多分だけど、過去未来において蘭兵衛役に抜擢される役者さんの中で、今回みたいな路線の蘭兵衛はあまり無いんじゃないかな。

殺陣の華麗なことといったら!

 

成河さんはネタバレでたっぷり語りますが、多分今回彼の天魔王のことを忘れられる観客は1人もいないと思う。

あの天魔王が観られただけでも、花髑髏に足を運んだ価値があったと本気で思う。

素晴らしかった。

 

そして古田さん…。

皆様、おっしゃってますね。

皆様おっしゃってますけれど、私も言いますね。

 

ズルくない!!??(超褒めてる) 

 

出番も台詞も、凄く少ないんですよ。

でも、そうとは思えないインパクトなんです。

出てくるだけで、観客の視線を、笑いを、拍手を、心を、全てをさらって行ってしまう。

新感線というフィールドにおいて、古田新太に抗うなんてのは全く無理なことなのだ。

そう思い知る存在感でした。

 

極楽役・りょうさんは美しいし、兵庫役・青木さんは暴走気味で暑苦しくも格好いいし、

沙霧役・清野さんのアクションは期待以上の素晴らしさ!

近藤さんの狸穴は、とてもチャーミングだけれど決めるシーンの貫禄はたっぷり。

20年前、97年版から同じ役を演じている三五役・河野さんと礒平役・礒野さんは流石の板につきっぷり。

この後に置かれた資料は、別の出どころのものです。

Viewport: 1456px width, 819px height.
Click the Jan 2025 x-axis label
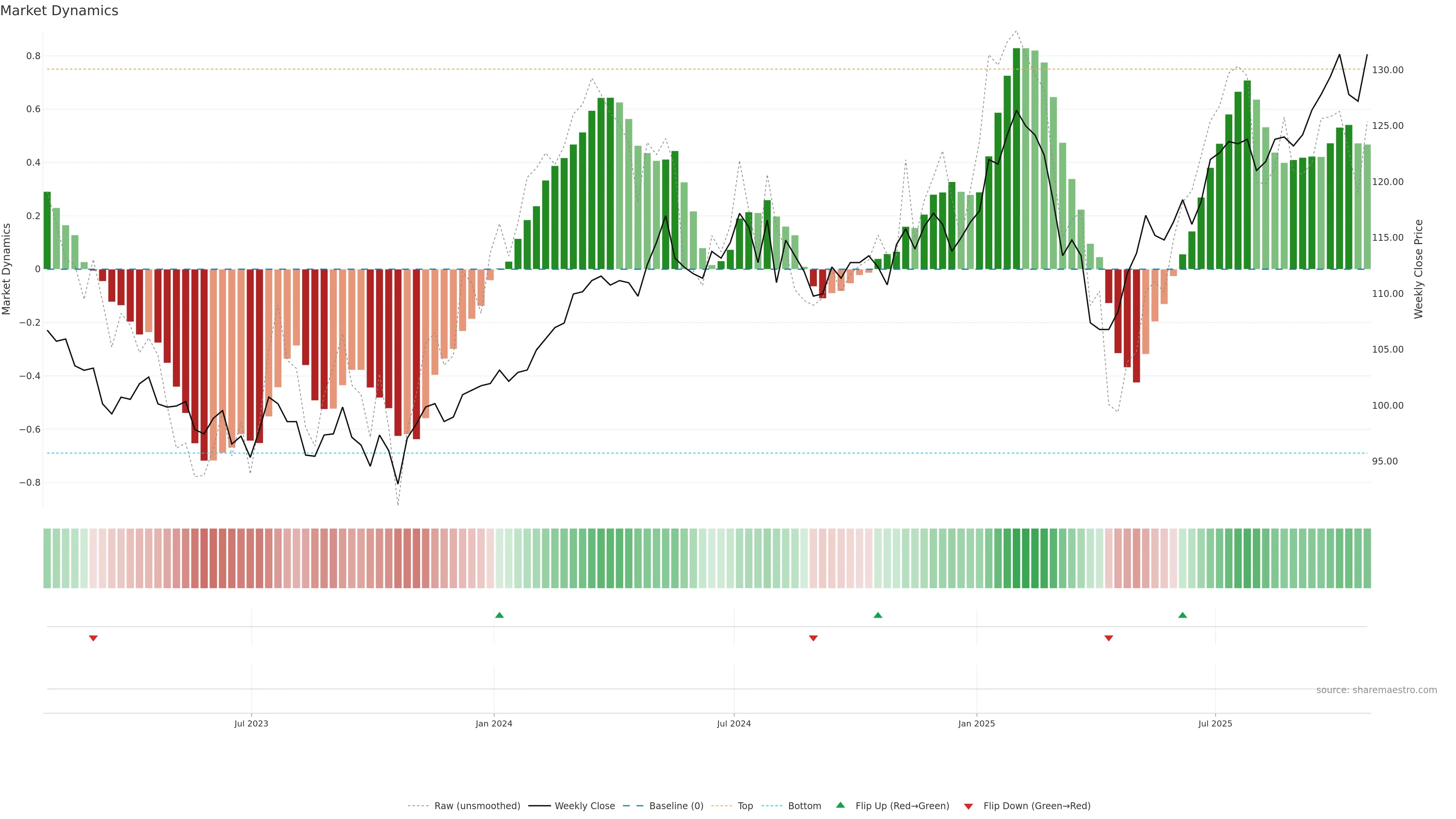tap(976, 723)
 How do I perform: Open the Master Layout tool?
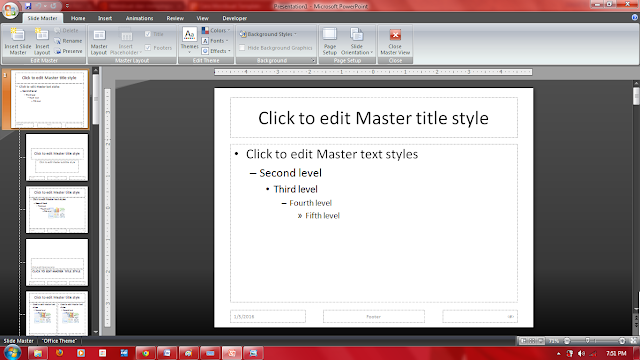(99, 42)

というか、20年前と全然変わってなくないか御二人…むしろ三五ちゃんに至っては若返ってないか。

 

ぐるぐる回るってどんな劇場なのか、散々やってきた髑髏城が今更どう新鮮に感じるのか、

ネタバレ抜きに語るのは限界があり、もし当日券等にチャレンジするか迷っている未見の方がいらっしゃるのであれば

「百聞は一見にしかず」

の言葉とともに背中を押したいと思います。

少なくとも私は、めちゃ満足度の高い公演でした。

 

以下、ネタバレ感想になります。

 

 

 

 

 

 

 

 

 

 

 

 

 

 

 

 

 

 

 

 

 

 

 

 

 

 

あんのカーテンコールやっば格好いいな!!!!!!!!

 

って、まず第一声の感想として叫びたい。

髑髏城、贋鉄斎の鍛冶場、彼岸花畑、そして無界の里…。

それぞれのフィールドに立って、スクロール映像のように、この芝居の名場面をリプレイするかのように、

回転する劇場に合わせてポーズを決めて現れるキャスト達。

今までに観たことのない、最高に格好いい終幕の挨拶でした。

アニメやドラマや映画、映像作品ならともかく、演劇においてこんな表現が出来るのはこの劇場だけ、

そしてここまでバッチリ格好良くやって見せられるのは新感線のいのうえ演出以外に無いんじゃないかな、って思った。

 

他にも、劇場ならでは、な演出が沢山あって良かったなぁ!

オープニングから、視界いっぱいに広がった映像に「うわぁ!」って思ったもん。

場面転換で、セットをそのままにしておける利点も大きい。

実際に水を使った小川が流れていて、立ち回りで誰かが突っ込む度、走り去る度に上がる水しぶきも臨場感たっぷり。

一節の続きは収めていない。